Watch: Computer-Generated Skeletons Run for Cerebral Palsy
Tony Pallone | August 10, 2017NIPS 2017, the 31st Annual Conference on Neural Information Processing Systems, will include five official competitions this year. One, called “Learning to Run,” tasks participants with developing a controller to navigate a physiologically-based human model through a complex obstacle course.
Łukasz Kidziński, a postdoctoral fellow in bioengineering at Stanford University, created the contest as a way to help kids with cerebral palsy. In treating the condition, doctors often turn to muscle-relaxing surgery to improve a patient’s gait—which doesn’t always work. “The key question is how to predict how patients will walk after surgery,” said Kidziński. “That’s a big question, which is extremely difficult to approach.”
Kidziński works in Stanford's Neuromuscular Biomechanics Lab run by Scott Delp, a bioengineering and mechanical engineering professor who has spent decades studying the mechanics of the human body. Delp and his collaborators have collected data on the movements and muscle activity of hundreds of individuals as they walk and run.
That data can be used to build accurate models of how individual muscles and limbs move in response to brain signals. But brain control of complex processes like walking is not well understood.

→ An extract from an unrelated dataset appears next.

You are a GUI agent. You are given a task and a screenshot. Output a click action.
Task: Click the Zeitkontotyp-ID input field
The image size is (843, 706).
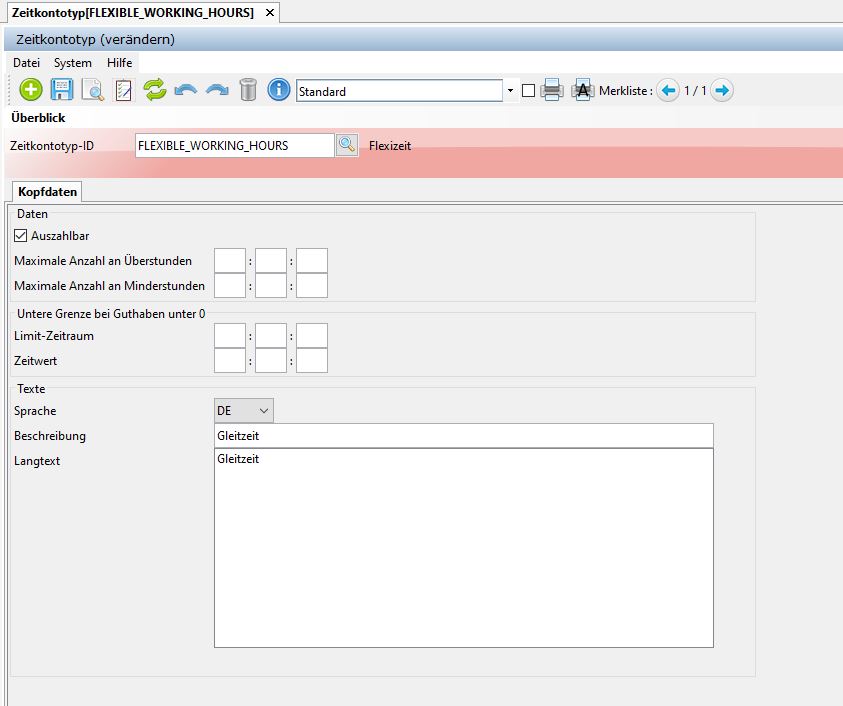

Machine learning could help to model the brain’s movement control systems, says Delp, but for the most part its practitioners are working on self-driving cars, playing complex games or serving up more effective online advertising. Some, however, are looking for more meaningful problems to work on.
Crowdsourcing has brought 63 teams to the competition, with a total of 145 ideas submitted so far. Kidziński supplies each team with a human musculoskeletal model and a physics-based simulation environment for synthesizing external obstacles like stairs or a slippery floor, along with internal obstacles like weak or unreliable muscles. Each team is scored based on the distance its simulated human can travel through the obstacle course in a set amount of time.
In the long run, Kidziński hopes the work may also help others to design devices to assist with tasks such as carrying loads. Ideas could also be used to improve on sports techniques. But, he said, something important has already been created: a new way of solving biomechanical problems that looks to virtual crowds for solutions.